Document excerpt:
— START —

For further illustration, FIG. 4 functional diagram shows one or more
representative or available configurable logic or functions which may be employed
according to present approach for implementing single or multi-threads into
designated kernels, such as reconfigurable logic or programmable function units
(PFU) 40 having programmable logic elements and switch matrix (e.g., for encoding bit-level operations), reconfigurable datapaths 42 having multiplexers, registers, adders, buffers, etc. and configurable signal flow through these elements (e.g., for
dedicated datapath filters), reconfigurable arithmetic 44 having address generators,
memory, memory address control, etc. (e.g., for arithmetic convolution kernels), and
reconfigurable control 46 having data memory, datapath, program memory, instruction decoder and controller, etc. (e.g., for real-time operating system process
management).
Moreover, as further illustration of sample kernel implementation, FIG. 5 functional diagram shows preferred functional elements for implementing kernel 18, including data sequencer 32, data memory 36, and parameterizable configurable
arithmetic logic unit (ALU) 34.
FIG. 6 is a representative functional diagram illustrating optional interface
between dynamically reconfigurable logic (DRL) process 64 and associated
configuration database for processing functions externally to main processor hardware
model 50. Preferably, DRL process is heterogeneous and reconfigurable, and
implemented using current innovation. As shown, hardware interfaces 54 couples
processor element 52 associated with library 62 and specified functional modules 60, including processor software model 57 having C-program model 56 and input/output
device drivers 58 to external DRL process 64.

— END —

Complete the following:
(a) Please copy out everything from "Moreover, as further" down to "DRL process 64." in the reconfigurable logic passage, renaming "processor element" as "processing element".
(b) Go on with the reconfigurable logic passage, picking up after its final sentence.
These rows have no connection to the reconfigurable logic passage.

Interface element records
— START —

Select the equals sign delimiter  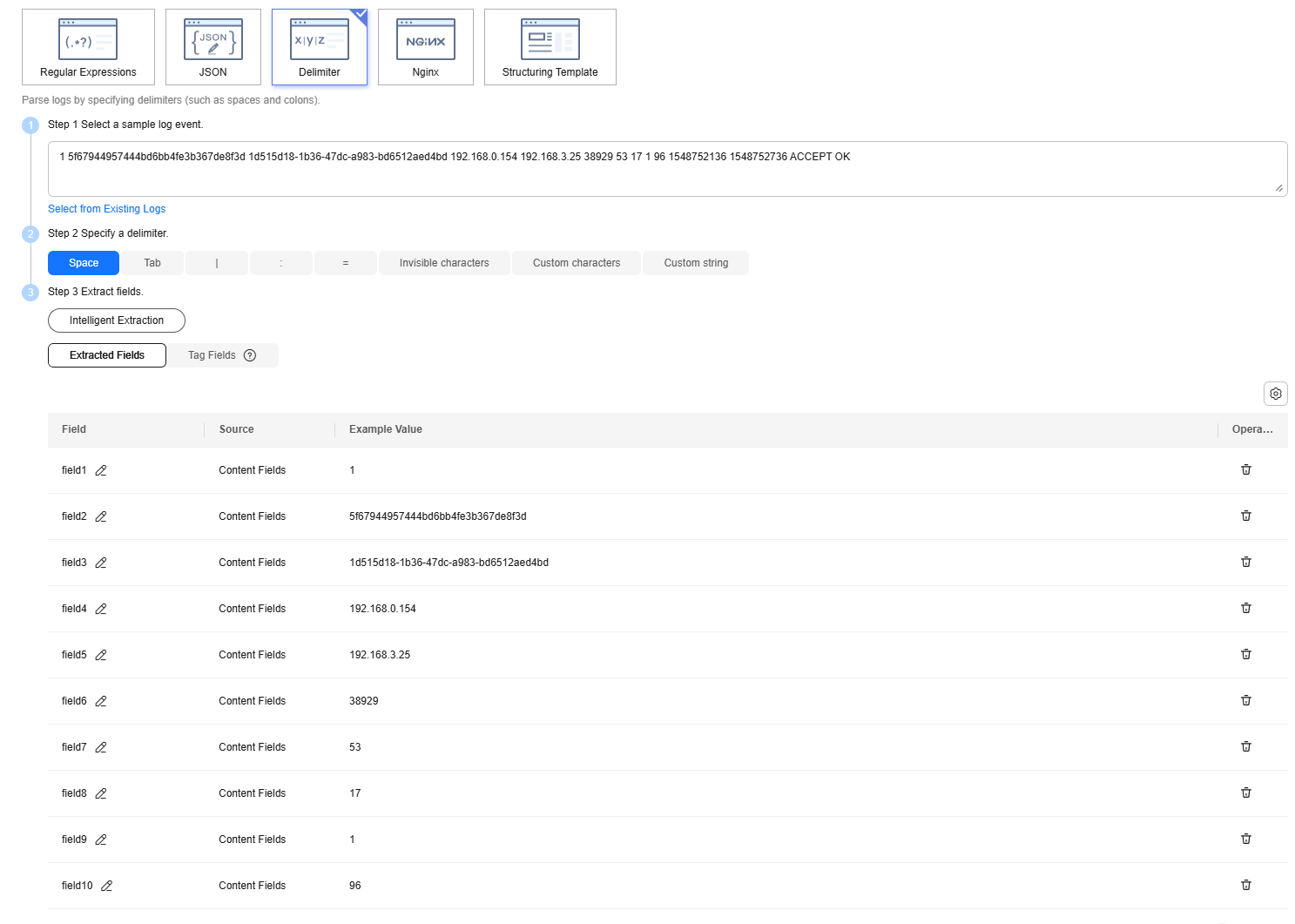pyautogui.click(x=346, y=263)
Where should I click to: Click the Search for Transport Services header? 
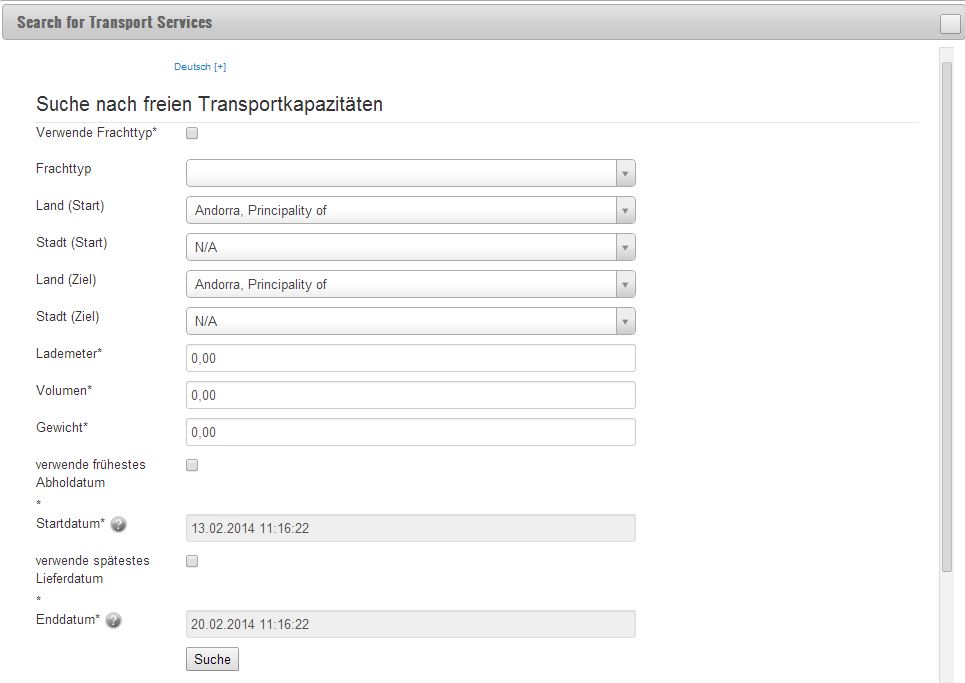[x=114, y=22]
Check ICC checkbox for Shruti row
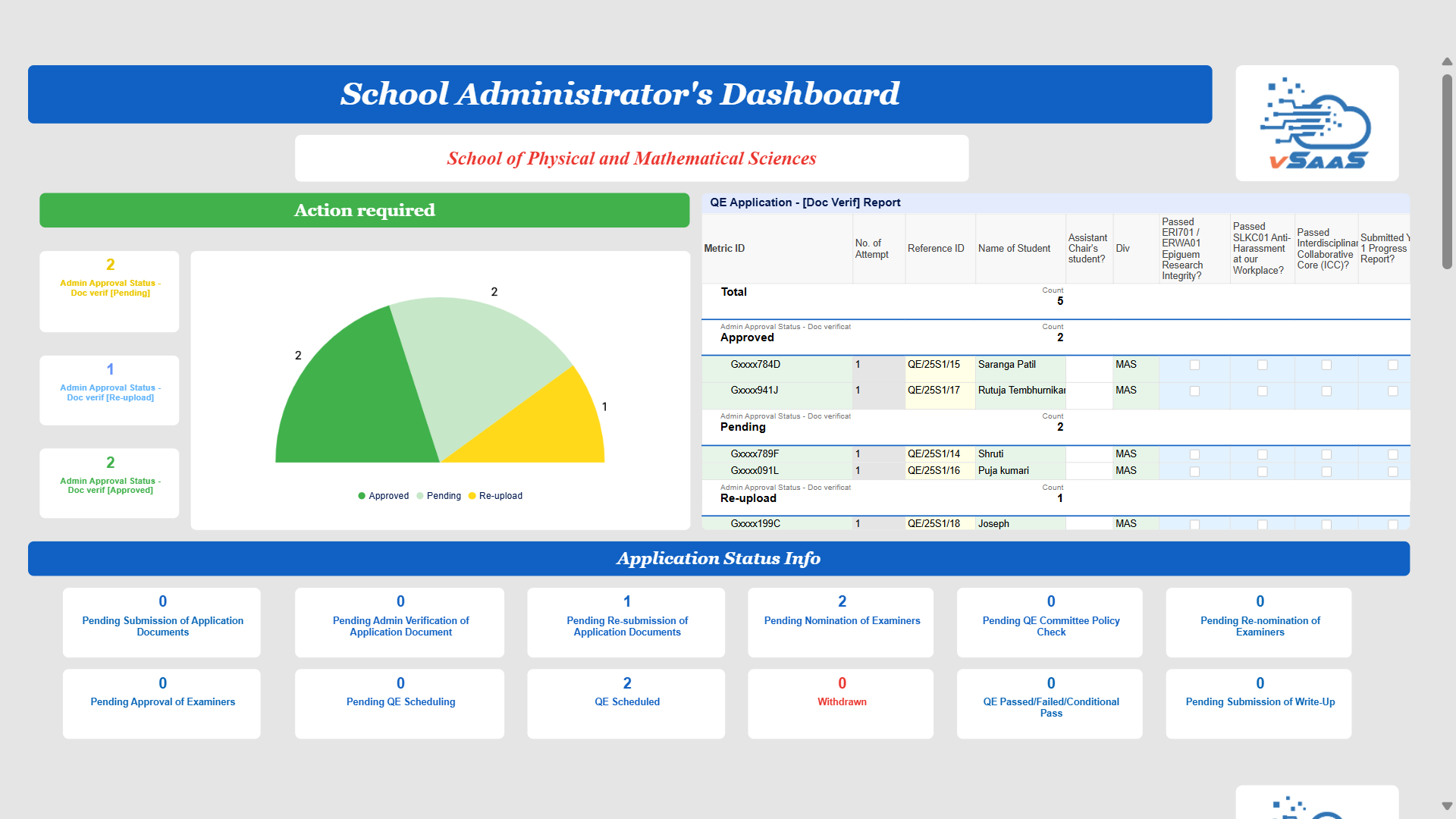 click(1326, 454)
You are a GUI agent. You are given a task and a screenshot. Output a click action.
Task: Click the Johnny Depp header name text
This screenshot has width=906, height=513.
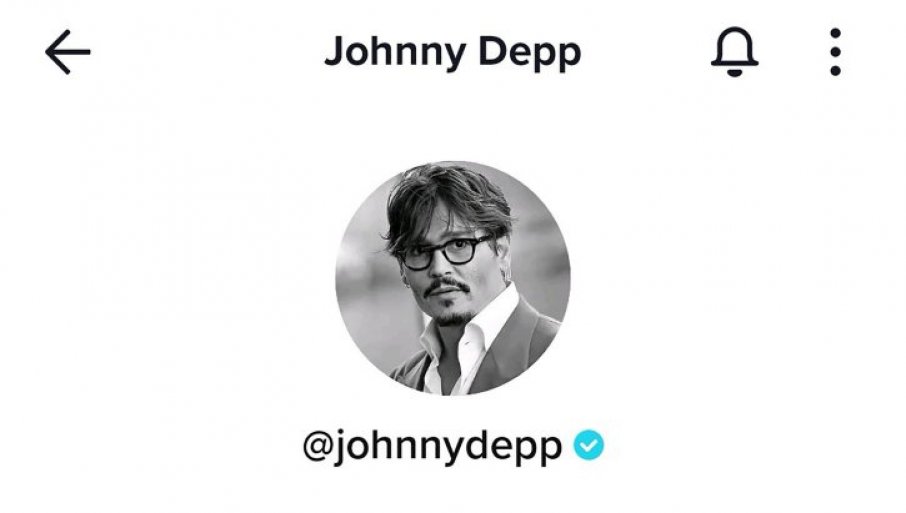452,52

— END —

The results:
(a)
Moreover, as further illustration of sample kernel implementation, FIG. 5 functional diagram shows preferred functional elements for implementing kernel 18, including data sequencer 32, data memory 36, and parameterizable configurable
arithmetic logic unit (ALU) 34.
FIG. 6 is a representative functional diagram illustrating optional interface
between dynamically reconfigurable logic (DRL) process 64 and associated
configuration database for processing functions externally to main processor hardware
model 50. Preferably, DRL process is heterogeneous and reconfigurable, and
implemented using current innovation. As shown, hardware interfaces 54 couples
processing element 52 associated with library 62 and specified functional modules 60, including processor software model 57 having C-program model 56 and input/output
device drivers 58 to external DRL process 64.

(b)
In this optional embodiment, one or more single or multi-threaded digital
information (e.g., signal or data representation), such as general system design or
functional definition, algorithm, electronic signal or data file is provided initially to
include one or more multi-threaded representation, and such initial prototype design
or function is profiled or otherwise characterized for parallel or effectively similar processing, in particular, in order functionally to use or otherwise be implemented in one or more corresponding fixed, parameterizable, programmable, or configurable
logic unit or other equivalent functional signal-processing kernel or element in
processor model 50, 57 for functional cooperation or emulated real-time signal
interaction with external DRL process 64.
FIG. 7 flow chart shows another aspect of present operational steps. Initially, user-generated or computer-generated functions are defined 70 for prototype or other
system design. Then, one or more mathematical analysis or design performance optimization scheme may be applied 72 to initial design definition. Next, one or more
constituent algorithms for design definition is provided 74, and representation of such algorithms is thereby coded 76, preferably in high-level, register transfer, or
behavioral functional format.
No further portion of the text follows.